The demise of cultural colonialism is the staging ground for a higher level of development captured in the term "Civilization of the Universal." As with DuBois, some of Senghor's language seems dated, tainted, perhaps, by the language of earlier European racial theory. But Senghor's vision was essentially correct and prophetic. In the midst of all the turmoil of the late 20th century, something like the processes Senghor foresaw and/or hoped for goes forward. This conference is part of that process of the Civilization of the Universal. In this process, the metropole is not brought low only to make the periphery appear higher. Rather, both metropole and periphery are changed, some of their roles reversed, certain limits of both metropole and periphery transcended. Such cultural interplay does not obviate brutal realities or brutal inequities. It does, however, undercut the traditional justifications for such realities and inequities. In the processes of the Civilization of the Universal, the illusions and absurdity of the ideology justifying racism and colonialism are made plain, even if every valley is not exalted and every mountain and hill made low.

A third metaphor may be added to the Dialectics of Denial and the Civilization of the Universal to provide a context for this conference: Six Degrees of Separation. This contemporary incarnation of an ancient idea suggests how closely we are tied together, by mutual acquaintance, by biology, and by shared need and interest. Of course, the Civilization of the Universal, supplanting the apartheid of the Dialectics of Denial, implies close relationship. And even in the Dialectics of Denial, the apartheid is illusory. We each are separated from every other, by only six degrees. We are friends of friends, enemies of enemies, and cousins of cousins.

Intellectually, the lesson of Six Degrees explains why Professor Eke's background remarks are so helpful. There is every reason to review the concept of civil society as used by European thinkers over the preceding centuries, both to point out the limitations of Western discourse and to distill what is usefully applied to Africa. The application of the concept by African intellectuals to African realities both repairs the distortions of a compromised past and adds to the intellectual capital available to all.

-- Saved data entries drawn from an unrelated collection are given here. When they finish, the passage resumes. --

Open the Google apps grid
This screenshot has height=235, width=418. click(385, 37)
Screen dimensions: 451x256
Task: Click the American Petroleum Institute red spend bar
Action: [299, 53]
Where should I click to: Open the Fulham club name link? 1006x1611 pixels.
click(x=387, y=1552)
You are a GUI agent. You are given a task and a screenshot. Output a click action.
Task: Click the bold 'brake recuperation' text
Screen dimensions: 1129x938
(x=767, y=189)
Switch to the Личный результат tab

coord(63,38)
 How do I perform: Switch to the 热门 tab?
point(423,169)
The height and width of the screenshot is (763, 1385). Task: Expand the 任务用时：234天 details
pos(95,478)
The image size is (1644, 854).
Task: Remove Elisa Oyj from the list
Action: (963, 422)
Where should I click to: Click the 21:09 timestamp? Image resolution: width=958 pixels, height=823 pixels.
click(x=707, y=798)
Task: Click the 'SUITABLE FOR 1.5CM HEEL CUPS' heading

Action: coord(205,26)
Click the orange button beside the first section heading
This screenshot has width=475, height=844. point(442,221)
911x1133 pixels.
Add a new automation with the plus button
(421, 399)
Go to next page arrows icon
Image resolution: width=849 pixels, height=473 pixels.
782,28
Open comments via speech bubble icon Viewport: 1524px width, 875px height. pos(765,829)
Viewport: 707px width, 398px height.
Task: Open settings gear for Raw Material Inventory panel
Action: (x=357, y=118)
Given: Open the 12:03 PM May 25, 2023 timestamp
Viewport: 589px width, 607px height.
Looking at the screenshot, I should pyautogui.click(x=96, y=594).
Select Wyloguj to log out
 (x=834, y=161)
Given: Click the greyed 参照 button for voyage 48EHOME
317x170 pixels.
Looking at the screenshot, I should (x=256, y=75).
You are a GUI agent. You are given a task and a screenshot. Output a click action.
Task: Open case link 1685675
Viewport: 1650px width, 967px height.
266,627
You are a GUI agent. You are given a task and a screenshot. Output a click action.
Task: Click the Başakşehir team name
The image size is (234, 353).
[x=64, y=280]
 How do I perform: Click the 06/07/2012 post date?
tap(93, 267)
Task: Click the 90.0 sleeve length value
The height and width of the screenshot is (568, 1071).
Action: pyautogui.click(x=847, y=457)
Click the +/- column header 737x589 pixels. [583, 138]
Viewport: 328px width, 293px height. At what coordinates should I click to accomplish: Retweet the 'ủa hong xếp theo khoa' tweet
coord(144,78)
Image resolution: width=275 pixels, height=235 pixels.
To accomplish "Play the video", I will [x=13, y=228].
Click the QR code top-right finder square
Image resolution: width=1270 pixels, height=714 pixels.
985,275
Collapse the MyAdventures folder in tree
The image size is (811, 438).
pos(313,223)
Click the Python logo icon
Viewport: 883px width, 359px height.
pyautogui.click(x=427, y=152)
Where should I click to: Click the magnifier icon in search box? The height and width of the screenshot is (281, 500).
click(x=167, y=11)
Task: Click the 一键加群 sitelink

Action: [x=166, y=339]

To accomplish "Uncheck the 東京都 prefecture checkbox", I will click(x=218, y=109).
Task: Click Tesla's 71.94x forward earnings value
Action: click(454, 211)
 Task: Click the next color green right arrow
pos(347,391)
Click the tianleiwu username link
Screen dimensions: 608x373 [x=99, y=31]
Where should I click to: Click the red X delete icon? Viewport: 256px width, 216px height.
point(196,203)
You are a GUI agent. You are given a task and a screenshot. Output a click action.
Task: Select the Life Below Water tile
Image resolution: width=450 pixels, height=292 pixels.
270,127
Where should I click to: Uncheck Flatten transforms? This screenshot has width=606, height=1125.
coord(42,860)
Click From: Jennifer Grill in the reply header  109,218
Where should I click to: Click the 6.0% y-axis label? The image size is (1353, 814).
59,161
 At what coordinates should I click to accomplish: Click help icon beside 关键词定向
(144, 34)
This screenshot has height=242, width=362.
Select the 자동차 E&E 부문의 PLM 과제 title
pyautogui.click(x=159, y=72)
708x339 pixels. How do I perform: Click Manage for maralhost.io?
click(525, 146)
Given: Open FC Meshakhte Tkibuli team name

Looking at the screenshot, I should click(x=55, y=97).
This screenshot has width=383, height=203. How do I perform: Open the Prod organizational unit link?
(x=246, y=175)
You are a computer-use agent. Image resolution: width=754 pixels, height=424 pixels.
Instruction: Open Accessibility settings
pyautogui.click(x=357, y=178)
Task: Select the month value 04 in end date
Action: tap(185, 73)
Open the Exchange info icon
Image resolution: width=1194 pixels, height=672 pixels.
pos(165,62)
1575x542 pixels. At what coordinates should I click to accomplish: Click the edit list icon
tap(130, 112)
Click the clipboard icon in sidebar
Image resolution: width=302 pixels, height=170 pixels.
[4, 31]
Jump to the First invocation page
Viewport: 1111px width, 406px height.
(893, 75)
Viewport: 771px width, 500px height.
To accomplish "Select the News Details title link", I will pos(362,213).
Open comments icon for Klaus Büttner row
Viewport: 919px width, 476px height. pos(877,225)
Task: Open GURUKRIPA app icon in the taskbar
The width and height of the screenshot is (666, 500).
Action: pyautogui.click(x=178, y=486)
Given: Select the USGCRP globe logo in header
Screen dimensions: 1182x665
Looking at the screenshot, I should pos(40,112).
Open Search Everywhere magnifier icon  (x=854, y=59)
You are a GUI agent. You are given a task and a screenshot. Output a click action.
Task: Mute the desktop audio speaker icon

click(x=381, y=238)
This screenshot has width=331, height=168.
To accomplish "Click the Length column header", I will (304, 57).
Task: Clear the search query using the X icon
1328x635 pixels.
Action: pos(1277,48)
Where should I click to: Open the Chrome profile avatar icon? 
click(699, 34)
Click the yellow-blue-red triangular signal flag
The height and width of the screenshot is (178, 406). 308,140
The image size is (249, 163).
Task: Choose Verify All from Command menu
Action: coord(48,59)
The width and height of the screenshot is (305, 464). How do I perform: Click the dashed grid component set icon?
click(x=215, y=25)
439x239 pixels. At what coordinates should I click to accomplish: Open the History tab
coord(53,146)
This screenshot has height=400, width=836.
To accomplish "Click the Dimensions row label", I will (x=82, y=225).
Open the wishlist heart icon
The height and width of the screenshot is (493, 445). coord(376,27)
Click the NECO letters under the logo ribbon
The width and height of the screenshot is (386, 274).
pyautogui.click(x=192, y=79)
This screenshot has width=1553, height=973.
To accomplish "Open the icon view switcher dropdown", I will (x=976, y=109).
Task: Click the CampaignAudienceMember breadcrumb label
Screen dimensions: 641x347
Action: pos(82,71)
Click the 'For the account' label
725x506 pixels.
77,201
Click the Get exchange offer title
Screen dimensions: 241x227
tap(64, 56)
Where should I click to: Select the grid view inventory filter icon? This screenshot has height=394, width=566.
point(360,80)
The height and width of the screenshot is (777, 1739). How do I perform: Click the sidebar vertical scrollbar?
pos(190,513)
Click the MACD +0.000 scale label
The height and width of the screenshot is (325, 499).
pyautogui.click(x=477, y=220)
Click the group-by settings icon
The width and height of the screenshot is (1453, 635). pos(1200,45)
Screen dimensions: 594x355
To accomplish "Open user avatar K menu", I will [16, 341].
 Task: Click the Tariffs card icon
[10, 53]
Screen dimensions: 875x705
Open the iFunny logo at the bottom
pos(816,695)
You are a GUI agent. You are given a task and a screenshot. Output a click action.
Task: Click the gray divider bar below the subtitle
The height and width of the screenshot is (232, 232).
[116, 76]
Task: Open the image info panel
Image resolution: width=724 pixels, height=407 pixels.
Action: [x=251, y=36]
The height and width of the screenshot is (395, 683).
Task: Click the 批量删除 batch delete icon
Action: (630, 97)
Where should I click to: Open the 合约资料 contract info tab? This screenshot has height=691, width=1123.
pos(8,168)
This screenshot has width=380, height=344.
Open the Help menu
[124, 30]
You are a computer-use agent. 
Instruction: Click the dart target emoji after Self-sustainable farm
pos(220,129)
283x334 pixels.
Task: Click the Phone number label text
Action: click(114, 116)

The language of individual freedom and democracy continues to echo down from the European Enlightenment, even as the limitations of that Enlightenment are increasingly understood. The voices that coalesced in the Universal Declaration of Human Rights after World War II speak volumes both supporting Enlightenment ideals and revealing their limits. Those voices reflect a post-World War II human family that is much more inclusive than the Enlightenment family. The rights of which those voices speak are also further developed. History proceeds strangely, the Universal Declaration and more inclusive family resulting at least partly from European instability that has twice in this century trampled over itself and the world. History also proceeds through conferences such as this. This conference is an encouraging and timely expression of both realism and vision. The work of this conference is necessary work that bodes well for Africa and well for the world.